======== Textauszug ========

Doch was steckt hinter Kindstötungen? Wenn Neugeborene Opfer sind, gingen laut den KFN-Forschern meist verdrängte oder verheimlichte Schwangerschaften voraus. «Einige Mütter nehmen ihre Schwangerschaften gar nicht wahr, oder sie nehmen sie erst ganz zum Schluss wahr und verdrängen sie. Dann gibt es eine Mischung aus Verdrängen und Verheimlichen.» Und schließlich sei da eine dritte Gruppe, die alles ganz gezielt verheimliche, sich mit Lügengeschichten umgebe. In allen drei Fällen seien die Mütter unfähig, sich den Tatsachen zu stellen. Und reagierten bei der Geburt panisch.

======== Vorliegende Datensätze ========

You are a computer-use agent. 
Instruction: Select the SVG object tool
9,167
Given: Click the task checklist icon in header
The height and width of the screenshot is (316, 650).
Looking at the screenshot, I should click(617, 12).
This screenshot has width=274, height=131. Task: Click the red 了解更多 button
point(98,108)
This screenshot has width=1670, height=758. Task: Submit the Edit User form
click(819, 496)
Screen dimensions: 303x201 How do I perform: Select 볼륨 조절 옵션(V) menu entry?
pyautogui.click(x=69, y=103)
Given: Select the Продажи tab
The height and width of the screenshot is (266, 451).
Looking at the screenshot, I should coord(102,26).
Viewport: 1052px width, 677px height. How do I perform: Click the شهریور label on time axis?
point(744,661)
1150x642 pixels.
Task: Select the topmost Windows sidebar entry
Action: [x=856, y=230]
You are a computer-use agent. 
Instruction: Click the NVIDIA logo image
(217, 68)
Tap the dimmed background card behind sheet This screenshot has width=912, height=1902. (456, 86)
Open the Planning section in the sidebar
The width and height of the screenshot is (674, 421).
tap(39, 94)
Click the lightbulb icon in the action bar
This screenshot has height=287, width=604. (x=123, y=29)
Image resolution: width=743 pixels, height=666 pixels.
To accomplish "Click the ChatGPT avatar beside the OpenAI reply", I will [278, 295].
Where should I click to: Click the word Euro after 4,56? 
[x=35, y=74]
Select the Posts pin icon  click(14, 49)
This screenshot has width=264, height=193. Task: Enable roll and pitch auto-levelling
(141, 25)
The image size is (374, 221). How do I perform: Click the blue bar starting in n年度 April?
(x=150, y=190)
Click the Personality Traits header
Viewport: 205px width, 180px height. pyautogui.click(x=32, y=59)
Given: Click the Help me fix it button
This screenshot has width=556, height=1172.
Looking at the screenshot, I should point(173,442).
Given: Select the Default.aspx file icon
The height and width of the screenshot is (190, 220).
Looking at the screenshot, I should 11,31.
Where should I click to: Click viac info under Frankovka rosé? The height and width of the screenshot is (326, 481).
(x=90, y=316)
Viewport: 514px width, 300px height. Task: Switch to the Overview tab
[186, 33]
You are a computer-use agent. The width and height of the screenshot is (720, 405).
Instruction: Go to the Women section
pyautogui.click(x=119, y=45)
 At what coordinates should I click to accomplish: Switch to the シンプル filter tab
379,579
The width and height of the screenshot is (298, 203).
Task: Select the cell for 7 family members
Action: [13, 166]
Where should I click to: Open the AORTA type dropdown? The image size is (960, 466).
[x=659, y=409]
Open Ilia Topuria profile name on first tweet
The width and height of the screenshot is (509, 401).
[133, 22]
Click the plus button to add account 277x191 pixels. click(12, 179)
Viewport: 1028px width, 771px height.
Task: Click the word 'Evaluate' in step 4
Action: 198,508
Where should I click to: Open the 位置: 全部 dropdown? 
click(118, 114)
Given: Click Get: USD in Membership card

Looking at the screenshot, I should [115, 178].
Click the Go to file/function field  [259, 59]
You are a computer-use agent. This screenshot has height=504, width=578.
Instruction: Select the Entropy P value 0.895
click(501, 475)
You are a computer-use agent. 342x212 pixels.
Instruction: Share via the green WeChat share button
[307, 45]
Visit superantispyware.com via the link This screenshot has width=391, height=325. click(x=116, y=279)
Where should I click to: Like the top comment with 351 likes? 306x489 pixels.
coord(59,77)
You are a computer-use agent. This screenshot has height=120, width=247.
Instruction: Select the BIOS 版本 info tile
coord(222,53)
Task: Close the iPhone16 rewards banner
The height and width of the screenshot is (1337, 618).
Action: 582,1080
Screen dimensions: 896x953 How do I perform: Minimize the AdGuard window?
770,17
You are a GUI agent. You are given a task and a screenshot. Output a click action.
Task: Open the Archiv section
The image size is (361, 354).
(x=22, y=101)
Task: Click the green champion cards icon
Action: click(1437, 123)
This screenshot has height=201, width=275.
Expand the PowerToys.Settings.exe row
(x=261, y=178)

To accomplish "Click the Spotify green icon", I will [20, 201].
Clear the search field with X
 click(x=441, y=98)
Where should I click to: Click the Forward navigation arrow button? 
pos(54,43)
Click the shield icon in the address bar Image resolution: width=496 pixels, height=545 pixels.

========

• Übungsaufgaben:
1. Was ging laut den KFN-Forschern im Textauszug über Kindstötungen meist voraus, wenn Neugeborene die Opfer sind?
2. Schreiben Sie aus dem Textauszug über Kindstötungen die Passage ab, die mit „Doch was steckt“ beginnt und sich bis „der Geburt panisch.“ fortsetzt.
Die Datensätze stehen in keinem Zusammenhang mit dem Textauszug.

• Lösungen:
1. Meist verdrängte oder verheimlichte Schwangerschaften.

2.
Doch was steckt hinter Kindstötungen? Wenn Neugeborene Opfer sind, gingen laut den KFN-Forschern meist verdrängte oder verheimlichte Schwangerschaften voraus. «Einige Mütter nehmen ihre Schwangerschaften gar nicht wahr, oder sie nehmen sie erst ganz zum Schluss wahr und verdrängen sie. Dann gibt es eine Mischung aus Verdrängen und Verheimlichen.» Und schließlich sei da eine dritte Gruppe, die alles ganz gezielt verheimliche, sich mit Lügengeschichten umgebe. In allen drei Fällen seien die Mütter unfähig, sich den Tatsachen zu stellen. Und reagierten bei der Geburt panisch.